* **Liste des activités**:
- A) D'après le texte sur la démographie russe, à combien d'années s'élève l'espérance de vie moyenne en Russie, revenue à son niveau d'avant la pandémie ?
- B) Recopiez le texte sur la démographie russe depuis « Dans un rapport » jusqu'à « du XXIe siècle. » inclus.

* **Extrait du document**:
=====

Dans un rapport publié jeudi 15 mai, le Centre Panrusse d’étude de l’opinion publique, VTsIOM, a dressé un portrait de la crise démographique qui menace à terme la Russie en explorant quatre scénarios qui « dépendent du degré d’implication de l’État dans la résolution du problème » 1. Le dernier scénario, qualifié « d’hiver démographique », conduirait à la division par deux de la population russe d’ici la fin du XXIe siècle.

  • Selon les auteurs du rapport, la poursuite des « tendances actuelles en matière de fécondité », les taux élevés de mortalité, la faible espérance de vie ainsi que la quasi-absence de migration rendront nécessaire la mise en place d’une retraite à 80 ans — « si l’espérance de vie le permet ».
  • Après une chute drastique durant la pandémie de coronavirus, l’espérance de vie moyenne en Russie est revenue à ses niveaux pré-pandémiques (73 ans), mais celle-ci demeure toujours largement inférieure à la moyenne européenne (81 ans) ou bien à la Chine (78 ans).

=====

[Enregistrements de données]
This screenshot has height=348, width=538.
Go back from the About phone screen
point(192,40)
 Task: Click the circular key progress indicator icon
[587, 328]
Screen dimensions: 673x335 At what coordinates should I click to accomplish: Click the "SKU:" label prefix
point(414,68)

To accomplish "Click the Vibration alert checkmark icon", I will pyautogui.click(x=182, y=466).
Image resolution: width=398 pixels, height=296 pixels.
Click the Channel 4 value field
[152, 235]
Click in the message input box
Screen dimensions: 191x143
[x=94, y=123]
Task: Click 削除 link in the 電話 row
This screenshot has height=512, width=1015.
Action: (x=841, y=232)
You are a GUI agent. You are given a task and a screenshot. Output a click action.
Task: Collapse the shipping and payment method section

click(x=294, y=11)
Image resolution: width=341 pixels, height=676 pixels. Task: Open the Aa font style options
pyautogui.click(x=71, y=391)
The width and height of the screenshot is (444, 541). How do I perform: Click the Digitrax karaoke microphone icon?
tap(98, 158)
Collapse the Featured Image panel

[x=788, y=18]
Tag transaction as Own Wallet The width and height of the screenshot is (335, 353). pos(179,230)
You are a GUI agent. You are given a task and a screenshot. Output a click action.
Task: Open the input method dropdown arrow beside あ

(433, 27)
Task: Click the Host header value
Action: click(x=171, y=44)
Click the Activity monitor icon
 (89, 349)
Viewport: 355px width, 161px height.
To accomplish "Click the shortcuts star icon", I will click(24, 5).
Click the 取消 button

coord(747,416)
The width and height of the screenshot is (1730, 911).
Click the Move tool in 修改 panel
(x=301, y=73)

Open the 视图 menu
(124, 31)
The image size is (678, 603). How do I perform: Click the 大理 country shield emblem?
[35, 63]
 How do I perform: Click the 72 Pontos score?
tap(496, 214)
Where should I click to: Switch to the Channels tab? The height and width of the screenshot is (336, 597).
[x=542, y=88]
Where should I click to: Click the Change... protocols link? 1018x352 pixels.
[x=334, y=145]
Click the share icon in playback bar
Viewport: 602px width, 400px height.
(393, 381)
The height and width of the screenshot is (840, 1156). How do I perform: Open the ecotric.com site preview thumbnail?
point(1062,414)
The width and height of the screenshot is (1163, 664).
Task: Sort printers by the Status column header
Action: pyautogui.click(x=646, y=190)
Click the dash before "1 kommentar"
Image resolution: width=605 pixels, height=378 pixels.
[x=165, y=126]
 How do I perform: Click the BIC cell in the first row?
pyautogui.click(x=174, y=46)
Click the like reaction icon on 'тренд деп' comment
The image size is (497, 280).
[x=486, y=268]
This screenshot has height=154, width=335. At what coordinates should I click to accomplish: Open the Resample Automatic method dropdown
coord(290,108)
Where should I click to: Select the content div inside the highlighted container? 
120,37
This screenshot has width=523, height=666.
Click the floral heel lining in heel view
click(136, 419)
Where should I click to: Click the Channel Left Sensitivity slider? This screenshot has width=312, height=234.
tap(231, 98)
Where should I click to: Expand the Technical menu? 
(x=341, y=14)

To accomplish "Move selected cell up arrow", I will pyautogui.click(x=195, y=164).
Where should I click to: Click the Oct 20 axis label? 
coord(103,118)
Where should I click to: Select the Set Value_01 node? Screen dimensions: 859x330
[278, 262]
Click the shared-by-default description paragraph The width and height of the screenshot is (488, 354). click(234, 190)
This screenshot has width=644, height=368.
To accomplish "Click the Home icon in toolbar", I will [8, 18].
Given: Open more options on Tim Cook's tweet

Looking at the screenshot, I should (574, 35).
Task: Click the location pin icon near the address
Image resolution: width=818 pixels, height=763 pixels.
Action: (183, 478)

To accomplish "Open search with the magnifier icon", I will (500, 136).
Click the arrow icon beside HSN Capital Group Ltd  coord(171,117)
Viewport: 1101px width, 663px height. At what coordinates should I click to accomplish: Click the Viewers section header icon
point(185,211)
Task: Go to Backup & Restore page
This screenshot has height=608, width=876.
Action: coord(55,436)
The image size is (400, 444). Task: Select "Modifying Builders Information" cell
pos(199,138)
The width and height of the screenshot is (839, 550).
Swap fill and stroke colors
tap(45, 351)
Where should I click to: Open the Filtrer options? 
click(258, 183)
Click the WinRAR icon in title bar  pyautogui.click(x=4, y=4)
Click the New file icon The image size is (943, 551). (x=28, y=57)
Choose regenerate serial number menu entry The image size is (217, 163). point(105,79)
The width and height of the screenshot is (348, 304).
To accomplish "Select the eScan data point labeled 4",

=====

* **Réponses à l'exercice**:
- A) Elle s'élève à 73 ans.

- B)
Dans un rapport publié jeudi 15 mai, le Centre Panrusse d’étude de l’opinion publique, VTsIOM, a dressé un portrait de la crise démographique qui menace à terme la Russie en explorant quatre scénarios qui « dépendent du degré d’implication de l’État dans la résolution du problème » 1. Le dernier scénario, qualifié « d’hiver démographique », conduirait à la division par deux de la population russe d’ici la fin du XXIe siècle.